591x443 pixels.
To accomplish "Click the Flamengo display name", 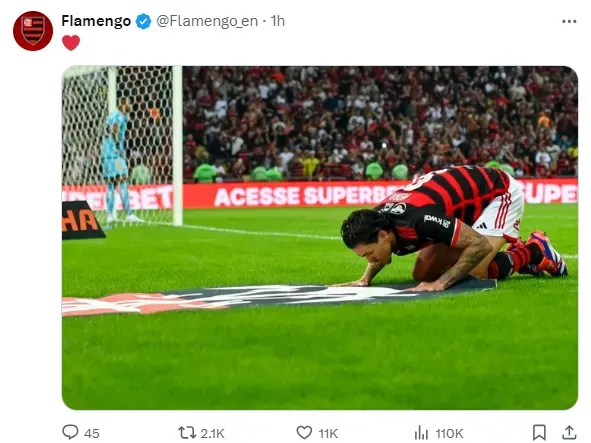I will coord(96,21).
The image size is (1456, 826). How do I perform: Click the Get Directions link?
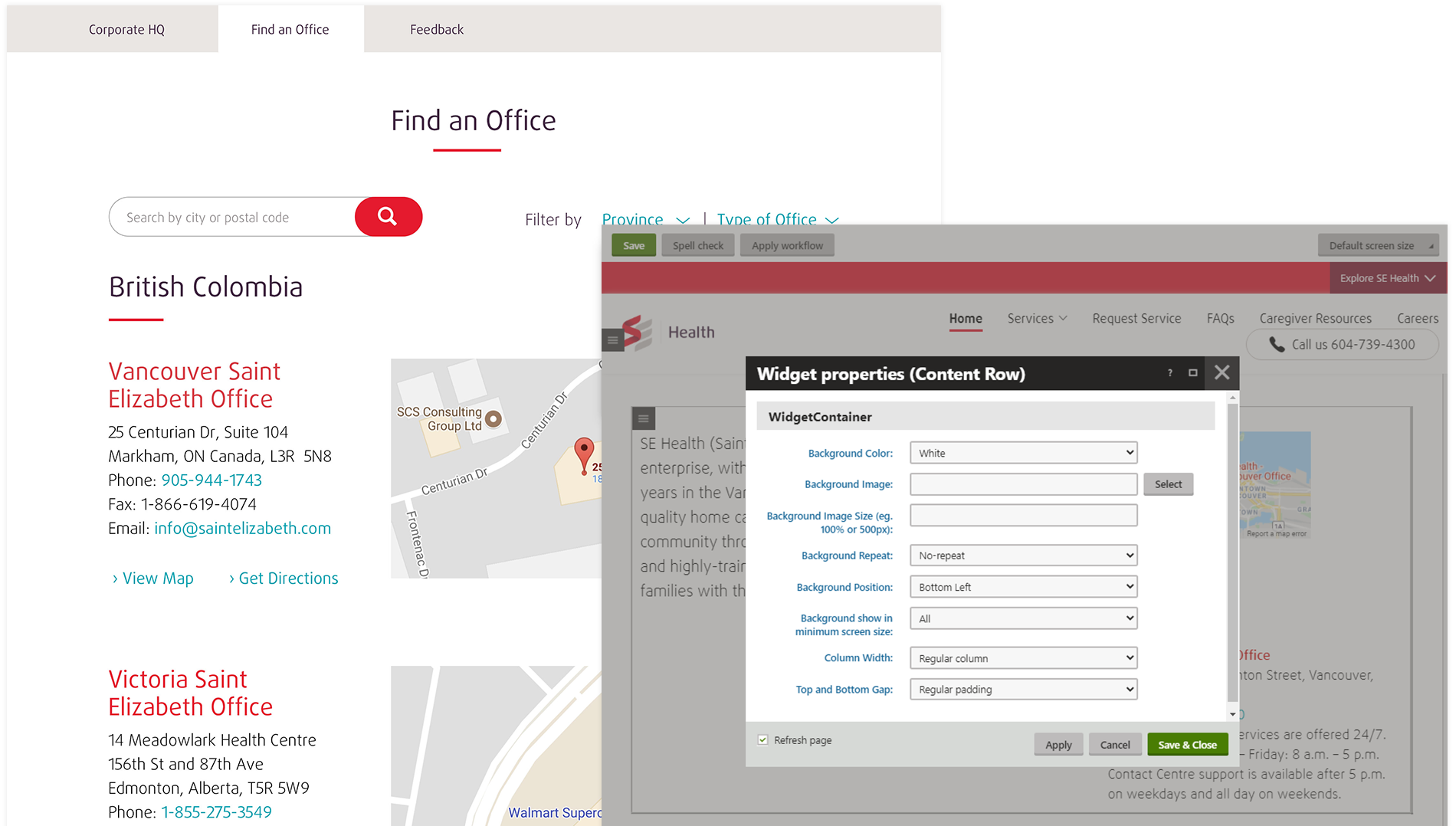[287, 579]
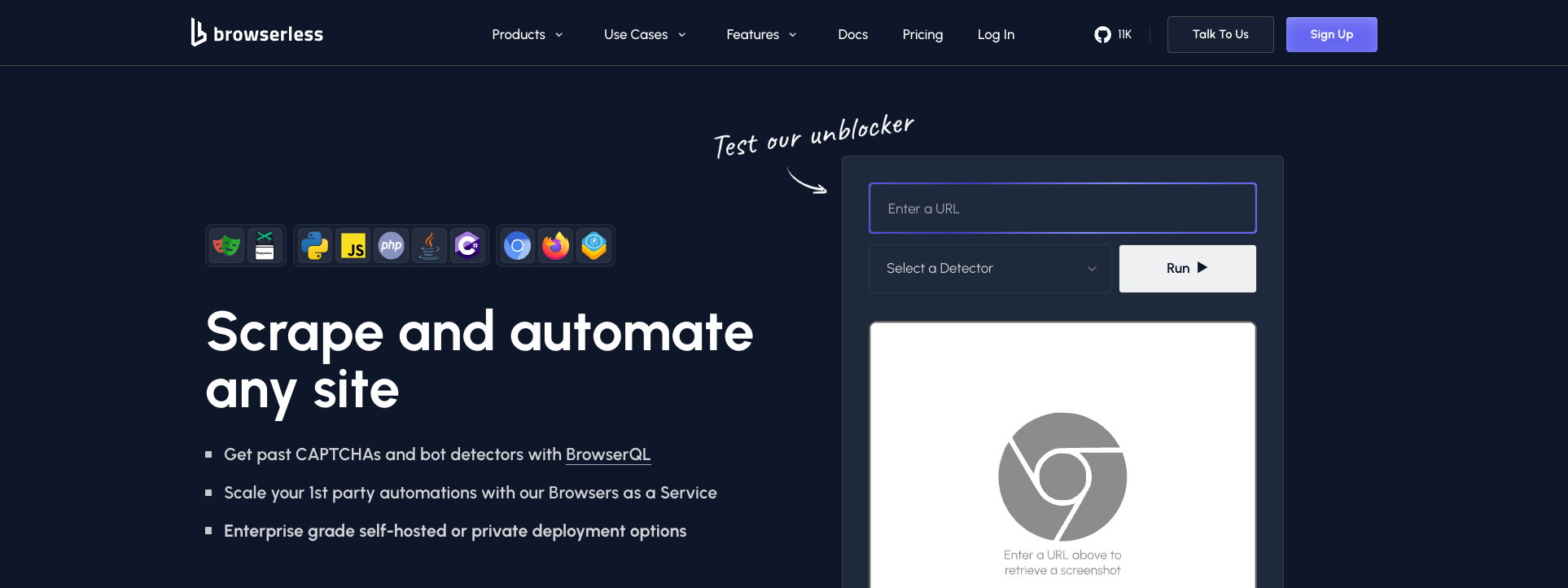Image resolution: width=1568 pixels, height=588 pixels.
Task: Expand the Features dropdown menu
Action: tap(761, 34)
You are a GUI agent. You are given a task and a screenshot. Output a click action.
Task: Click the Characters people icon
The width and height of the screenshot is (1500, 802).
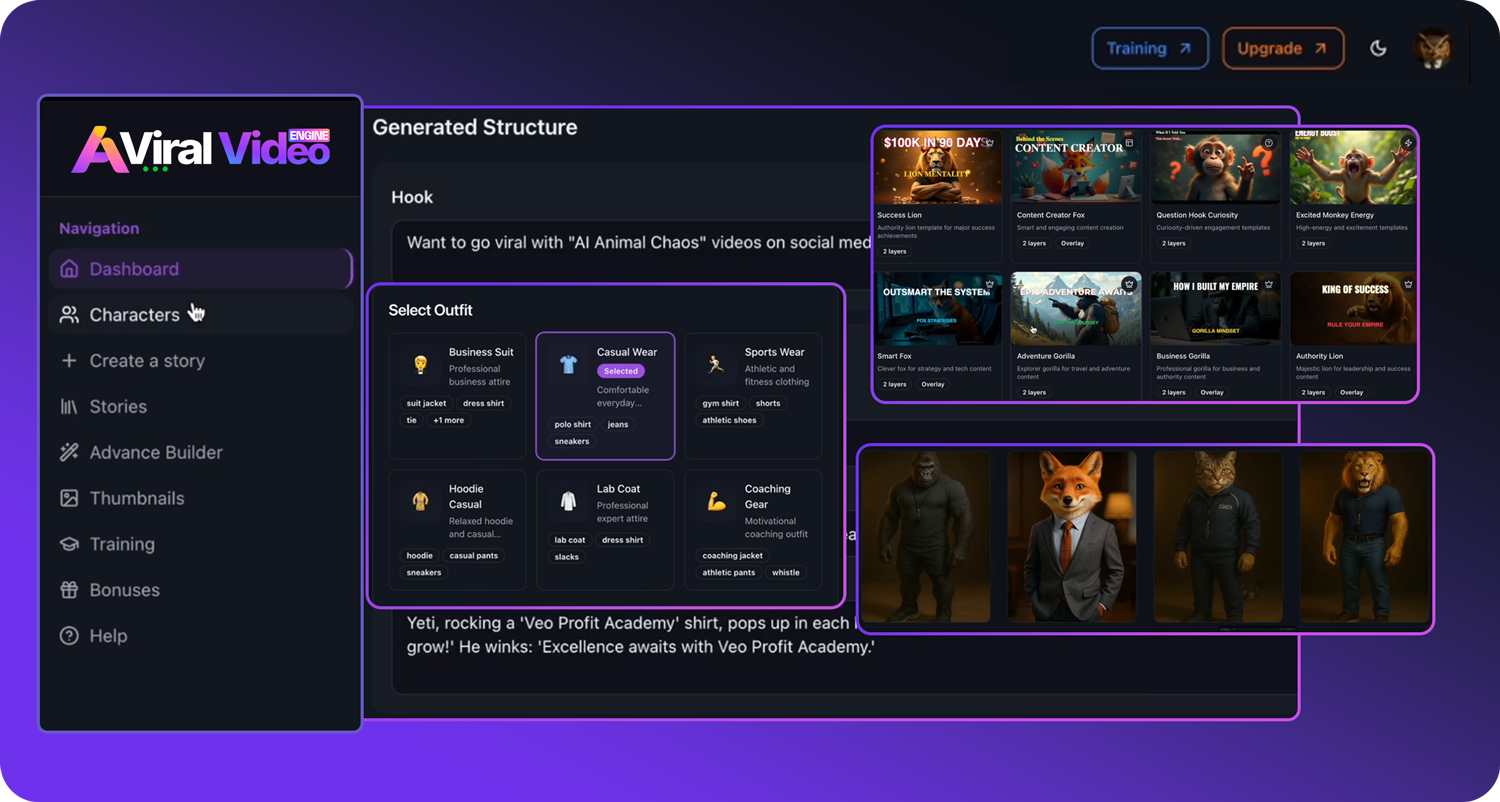(x=69, y=315)
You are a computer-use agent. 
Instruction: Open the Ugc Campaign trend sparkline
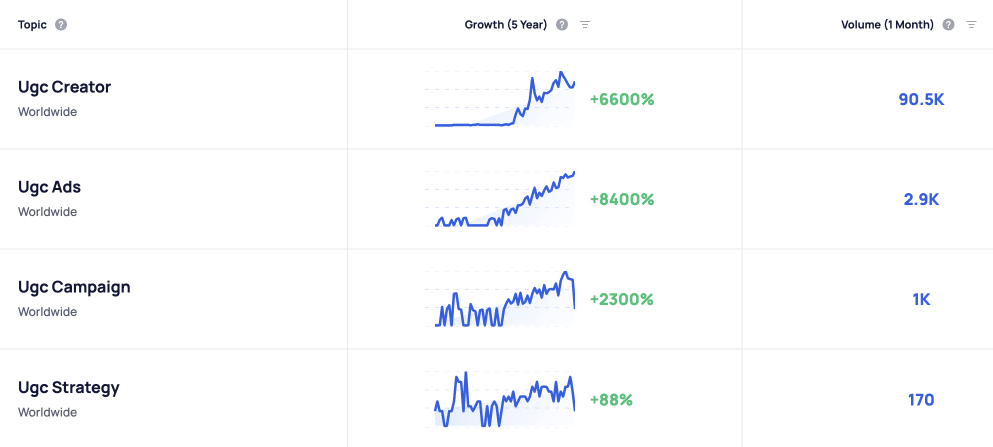[500, 299]
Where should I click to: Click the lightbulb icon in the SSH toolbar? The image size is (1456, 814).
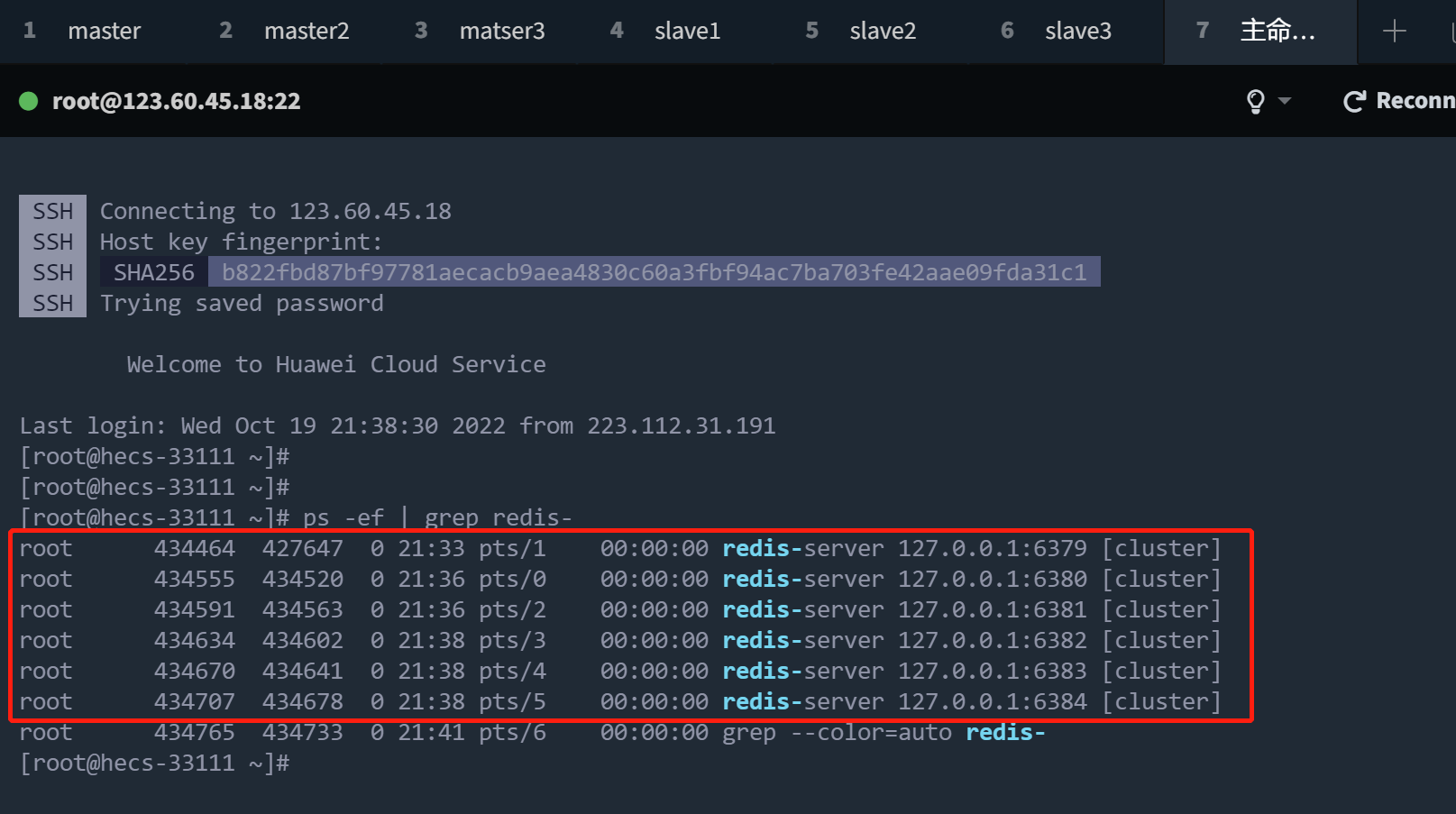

* [Exercise prompt] Find the line with "The width and". Reproduce it and every line after it through the last line above exactly, leaving out the pictures.

* [Response for this exercise]
The width and height of the screenshot is (1500, 802).
(x=69, y=315)
You are a computer-use agent. 
Instruction: Open the Ugc Campaign trend sparkline
[500, 299]
Where should I click to: Click the lightbulb icon in the SSH toolbar? The image size is (1456, 814).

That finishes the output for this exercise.